3. hard-coded stream forward B frame instead of P frame, the overall compression rate will be higher, and the same bit rate has better picture quality
4. hard-coded 265 picture quality is significantly better than 264 , while the soft-coded 265 and hard-coded 265 picture quality is not much different
So the Mac side our 265 codec usage strategy is as follows:
- preferentially use 265 hard solution. Some devices have 265 hardware solution compatibility problems or do not support 265 hardware solution. Use soft solution 265 (ffmpeg) on devices with stronger CPU performance. If it is a device with weaker CPU, it is considered that 265 decoding is not supported.

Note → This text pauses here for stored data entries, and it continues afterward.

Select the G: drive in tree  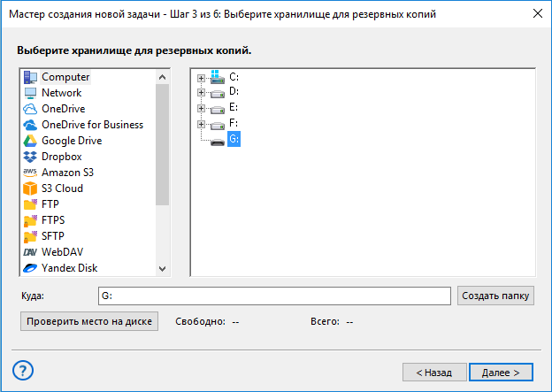(x=234, y=140)
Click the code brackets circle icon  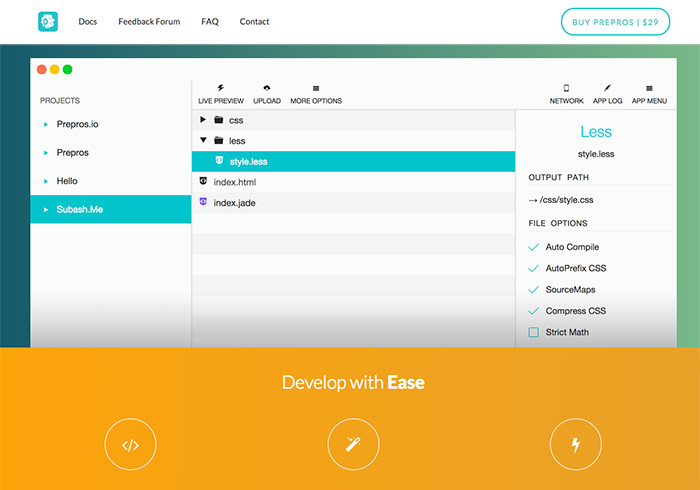[x=130, y=445]
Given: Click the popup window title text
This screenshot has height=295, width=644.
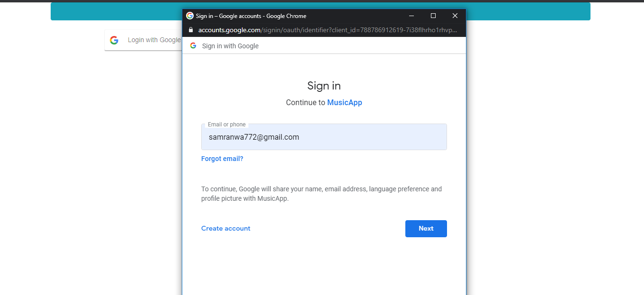Looking at the screenshot, I should click(251, 16).
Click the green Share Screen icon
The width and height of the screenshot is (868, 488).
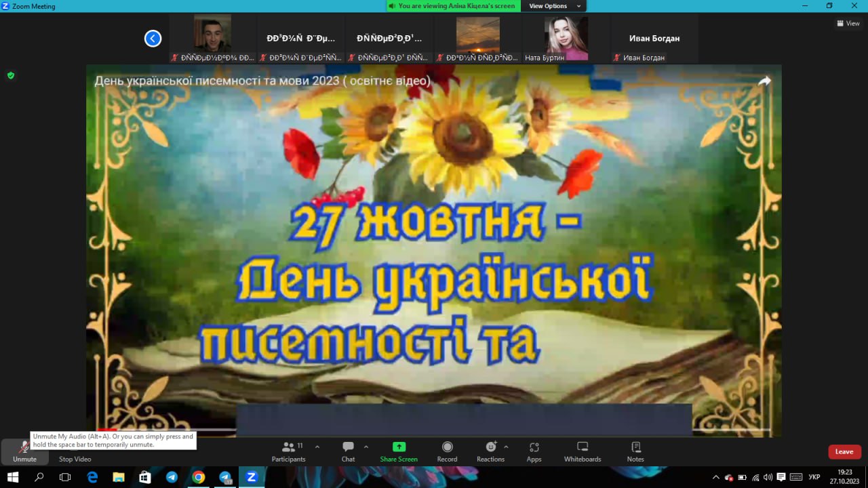(x=399, y=447)
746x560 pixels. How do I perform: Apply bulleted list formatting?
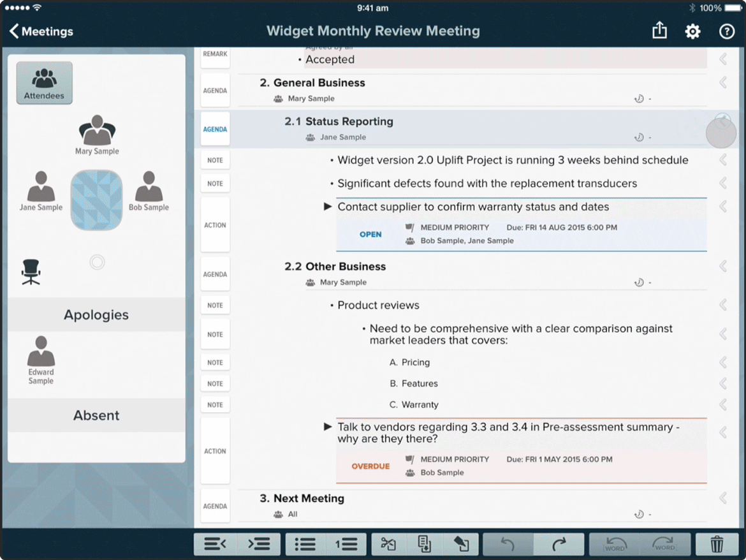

- prefer to use 265 hard code. Some devices have compatibility issues with 265 hard-coded or do not support 265 hard-coded. Use soft-coded 265 on devices with stronger CPU performance. If it is a device with weaker CPU, it is considered that 265 encoding is not supported.
Windows side
Due to the serious fragmentation of hard-coded and hard-coded solutions on windows, we have not considered using hard-coded and hard-coded solutions for the time being. At present, uses soft-coded and soft solutions.
The following picture shows the situation of soft editing and decoding 265 on win (test model Dell Latitude 5290: Intel(R) Core(TM) i5-8250U CPU @ 1.60GHz, test profile: 720P 30fps 1.7M)
can be seen:
1. The performance of software 265 and software solution 265 on x86 is not as good as x86_64
2. The CPU consumption of soft-coded 265 on x86_64 is also much higher than that of soft-coded 264
So the final Win side our 265 codec usage strategy is as follows:
1. In the case of win x86 , not directly compiled 265 Soft Soft Solutions Support
2. in the case of using win x86_64, CPU performance is relatively strong equipment to open 265 soft-encoding and soft-decoding; at the same time soft-encoding 265 has higher CPU performance requirements than soft-decoding 265, so the performance requirements of the device will be more strict
Engineering strategy
Whitelist policy
As mentioned earlier, when we use 265 hard-coded and hard-coded solutions for ; at the same time, when using 265 soft-coded and soft solutions, due to the large number of codec operations involved, we must also consider the device’s Performance issues.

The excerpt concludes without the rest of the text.